And thus began my love affair with hammocks, tents … most all fabric shelter enclosures. (We’ve since had an ugly divorce … with the exception of the backyard hammock.) Soon enough my parents bought a canvas Sears Umbrella Tent and we began our travel adventures and backyard sleepovers.
    
But THAT particular tent deserves a story of its own. It’s on the list.
    
A week after graduating from high school in June 1970, I left home … not for the ivy-covered walls of academia, but for a church camp called Frederick where I was to work the summer as a camp counselor. I was going to make a whole $200 … enough at the time to buy ONE semester’s worth of college textbooks.
    
That’s right folks … at the tender age of 18 … with zero life experience outside of my nuclear family … I was hired to help shape America’s youth … at least the Lutheran variety. But the entire camp staff … all 5 of us … were wet behind the ears. John … the oldest amongst us … was the camp director. And Le grand fromage was a mere 21 years of age. We made up for our lack of experience with a wilderness swagger that was both mildly obnoxious and charmingly youthful. This was Camp Frederick’s debut summer and we were determined to make our mark in the Land of Luther.
    
Having spent my childhood in the 1950’s, I watched enough westerns to have a small fantasy about living in a teepee. I mean, to me, the Indians had a way cooler (keener?) lifestyle than the wagon train people. Sitting around a fire INSIDE a tent passing a peace pipe certainly seemed more appealing than eating beans in a covered wagon. Don’t even bring up the “townsfolk”. They bored the living shit out of me. Okay, maybe I wasn’t a normal 50’s boy. “Anything to be different huh Ricky?” my dad would always say to me.
    
Consequently, what was immensely exciting for me at the dawn of summer 1970 was the fact that I would be counseling … LIVING … in a TEEPEE!! A teepee that slept 8-10 campers no less! Yet I had no glimmer of a notion exactly how much wisdom I was going to attain … most painfully … from the experience.
    
Camp Frederick was not, at the time, remotely like your average summer camp. It was primitive in comparison. WAY primitive. There was a small lodge where a cook from the local elementary school prepared weekday dinners. But breakfast and lunch were to be cooked at your campsite! At 18 years of age I barely knew how to make toast. And since the boys’ teepees (the girls resided in cabins close to the lodge but had no electricity) were a good 15-20 minute walk to the restrooms … well … you get the picture. (Does a summer camper shit in the woods? You bet he does!)

Dataset extract:
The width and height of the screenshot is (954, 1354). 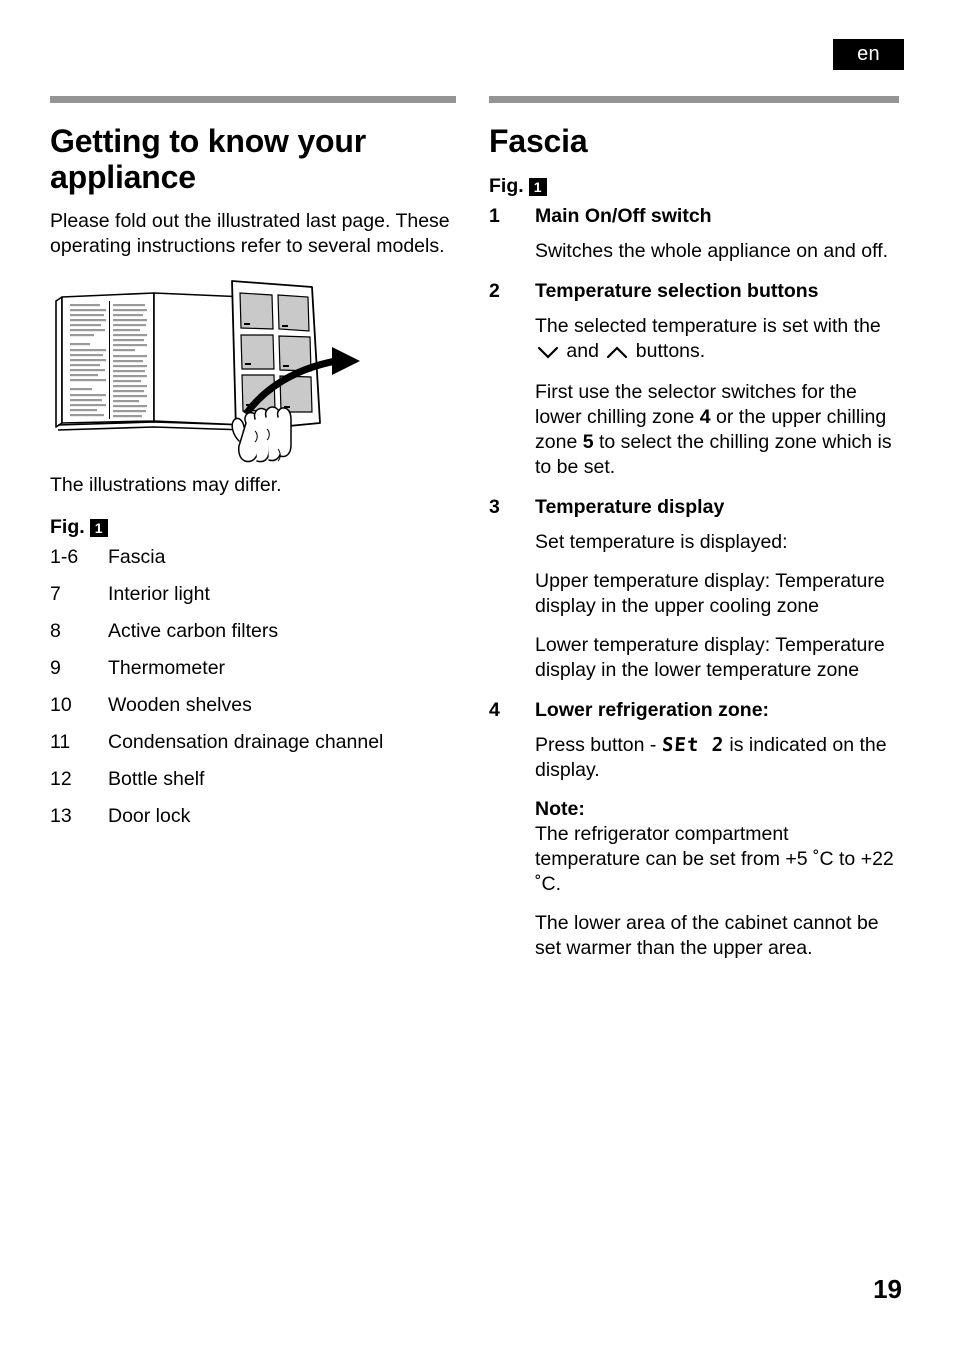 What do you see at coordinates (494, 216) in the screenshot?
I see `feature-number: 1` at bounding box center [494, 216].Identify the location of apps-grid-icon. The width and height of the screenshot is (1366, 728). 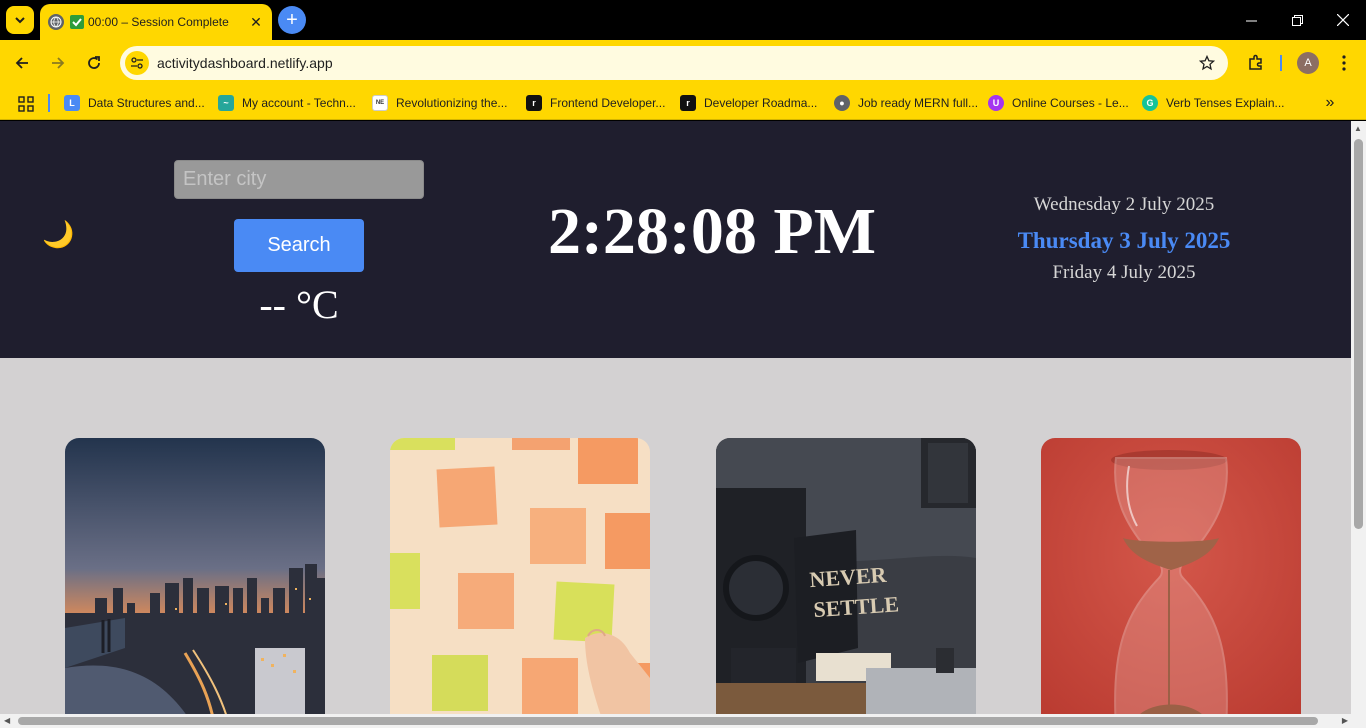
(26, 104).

Questions to answer:
**A.** Please answer these from the Camp Frederick memoir, one line each:
(i) How much money was the narrator going to make that summer?
(ii) How old was John, the camp director?
(iii) How long was the walk from the boys' teepees to the restrooms?
**B.** Write the next few paragraphs of the Camp Frederick memoir, picking up right after its final sentence.

Responses by task:
**A.**
(i) $200
(ii) 21
(iii) 15-20 minutes

**B.**
    
After a couple unsatisfactory locales for my dream teepee site, I settled on the “Outpost Camp” section of the camp. It was a beautiful spot near one of the 2 creeks that merged into one at the far end of the camp. That was where our swimming hole, complete with “Tarzan rope” was.
    
I told you it was primitive.

Having just been liberated from oppressive public school dress codes, I began growing my hair long and quit shaving. I knew as much about men’s beard and hair grooming as I did making breakfast and lunch on an open campfire for 6-8 fourteen year old boys. We made such delicacies as fried Spam sandwiches with Cheese Whiz and Lipton Soup … on a fire.
    
“Hey Rick! How do we know when the soup’s done?”
    
“It boils over twice and has bark floating in it!”
    
I was skinny and getting skinnier … although my abundance of head hair gave me an exciting Wild Man of Borneo Chia Pet appearance that I’m sure must have been frightening stumbling out of the woods in the dark. And one time … before I learned the value of tying long hair back into a ponytail … a game of Capture the Flag had to be suspended while the other counselors helped me get my long locks unsnarled from a pine tree.
    
Never … EVER … dive under a small evergreen in the middle of Capture the Flag. I don’t care what length your hair is.
    
There were several other valuable personal epiphanies.

  1. Your flashlight is your very, VERY best friend.
  2.  A tent … even a teepee … can be too close to the pretty stream.
  3. Fire in the teepee is nice at night. But you always … ALWAYS smell like a lumberyard the day after it burnt to the ground.
  4.  Laundered clothing stays fresh for about 12 hours in a teepee. (see previous epiphany)
  5. With a new group of boys … EVERY week was “starting over” with EVERYTHING.
  6. Hang your food for morning from a tree.

  
That final lesson came hard. Straw separated the teepee inhabitants from the ground. Mice find straw just as warm as we do. Hungry mice.
    
Then there was the time I was awakened in the middle of the night by what sounded like smacking lips. There … sitting upright on my chest … was a SKUNK! And the little critter was having a fabulous feast on the morning’s pancake mix. Even at the tender age of 18 years, I had the wherewithal to realize if I yelled out … woke the sleeping fourteen-year-old boys … I would spend the rest of the summer pouring tomato juice over me to kill the skunk smell. So I lay there squinting … holding my breath as best I could … trying not to move … until the cute little skunk satisfied his hunger and ambled off.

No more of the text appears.